Communicate, but don’t over-communicate
For many working outside an office for the first time, it’ll be a significantly different experience working with your team remotely. For example, you won’t be able to have organic water cooler conversations or know when your colleague is deep into a project.
Many remote work articles will recommend over-communication, but from my own experience – those working remotely for the first time will tend to over rather than under-communicate.
Ensure that when you communicate with your team over communication like Slack, you’ve clearly thought through your questions and detailed them thoroughly. Without seeing your teammate in the office, you might not know what they’re working on and should be careful not to interrupt them. If things aren’t urgent, add a note such as “when you’ve got time” or “can be tomorrow morning” to ensure you can communicate priorities without the tone or context you may have during in-person conversations.
Also, don’t be afraid to get those water-cooler conversations happening virtually. Set up a #random Slack channel where your team can chat about non-work related topics, share memes and generally escape the loneliness that remote work can sometimes lead to. If you usually have a Friday lunch or after-work drinks host it over Zoom or Hangouts or on any other video calling app, with all the uncertainty in the world at the moment it’ll surely lift spirits and give everyone a (metaphorical) breath of fresh air.
Example #random channel on Slack
Use the Right Tools
I mentioned a few tools in the previous paragraph, but I can’t stress enough how important the tools we use today are in making a remote team effective. While tools like Slack have now become ubiquitous in the startup world when it comes to managing communication, it takes a lot more to work effectively in a remote setting.
If your project tracking takes place on a whiteboard or post-it notes in the office, you’ll need to move to project management tools to bring your task planning and tracking online. At SmartrMail we use Clubhouse. It’s a lightning-fast tool that grows with your business and can be used across different teams like engineering and marketing. Depending on the size of your team and needs different solutions might be better fits, but some of the most popular include Basecamp, Trello, Asana and Jira.
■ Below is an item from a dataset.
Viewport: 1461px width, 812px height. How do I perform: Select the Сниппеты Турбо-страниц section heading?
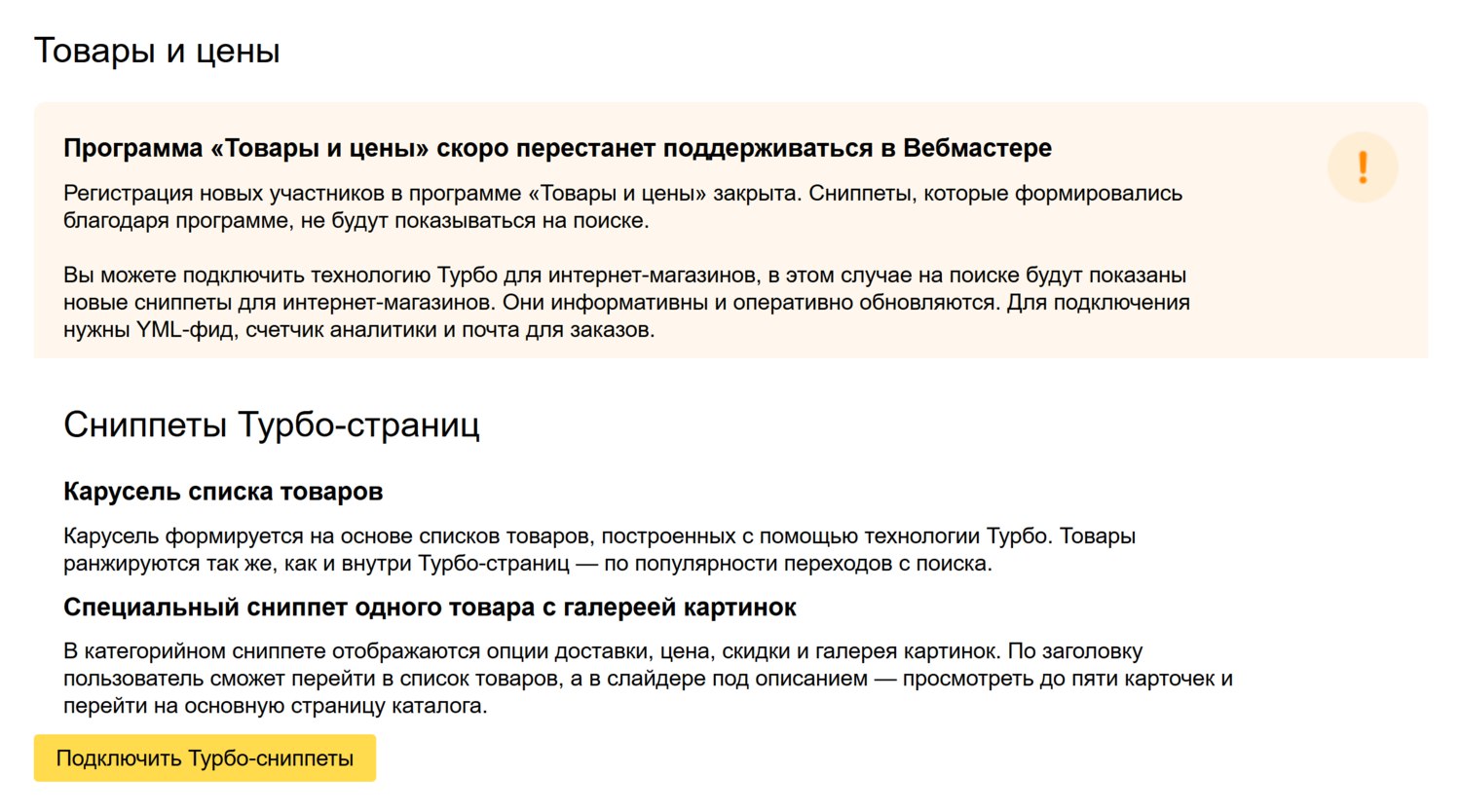(x=272, y=425)
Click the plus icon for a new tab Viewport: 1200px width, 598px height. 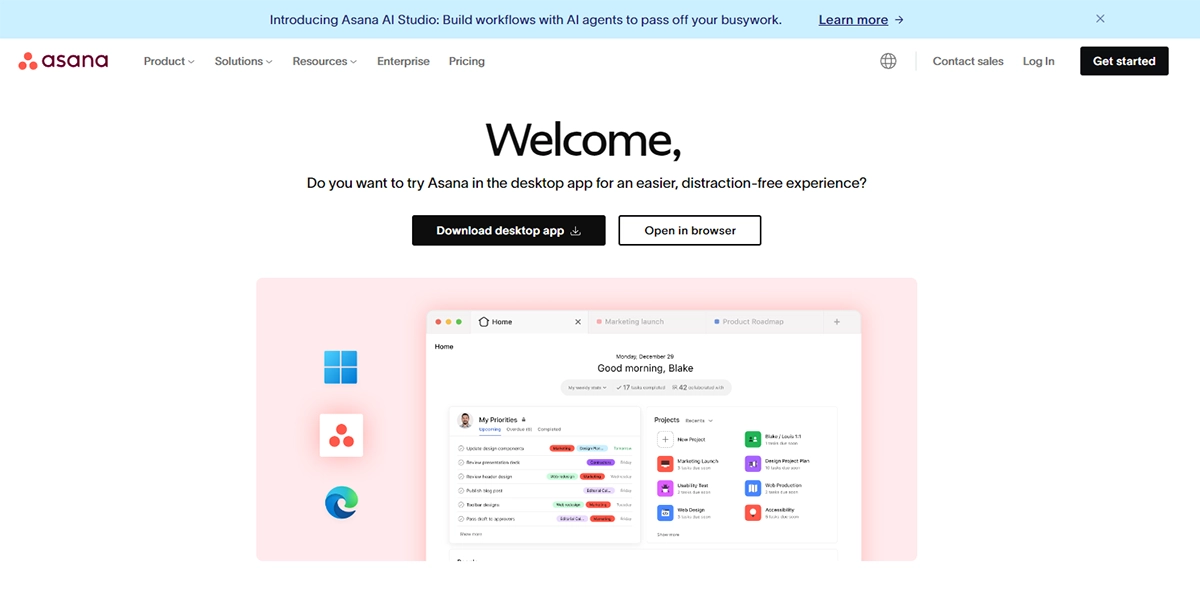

Moving to working remotely, you’ll find having detailed written processes is more important than ever. If your team is in different timezones this will only be compounded, but even in the same timezone, you’ll find it’s hard to have the quick conversations that you usually have in an office, especially for new team members. Tools like Notion make it dead easy for team members to quickly document processes in a neat and beautiful editing experience and share it across your team.
In addition, if your team has to work with independent contractors or freelancers, consider using a freelance management system to optimize operational effectiveness.
In addition, if your team has to work with independent contractors or freelancers, consider using a freelance management system to optimize operational effectiveness and implementing the right product management workflows for your team.
Share the Big Picture
None of us know how long this pandemic will last, it could be a couple of months or extend over the next year. If it does extend in the long term, you’ll find one of the things you’ll miss most from an in-person office setting is the informal conversations about strategy and priorities that really end up defining your team’s focus. As a remote team, these conversations are harder to have, and depending on the size of your team, some team members may be less vocally involved than others and not overhear the conversations when they are happening outside the office.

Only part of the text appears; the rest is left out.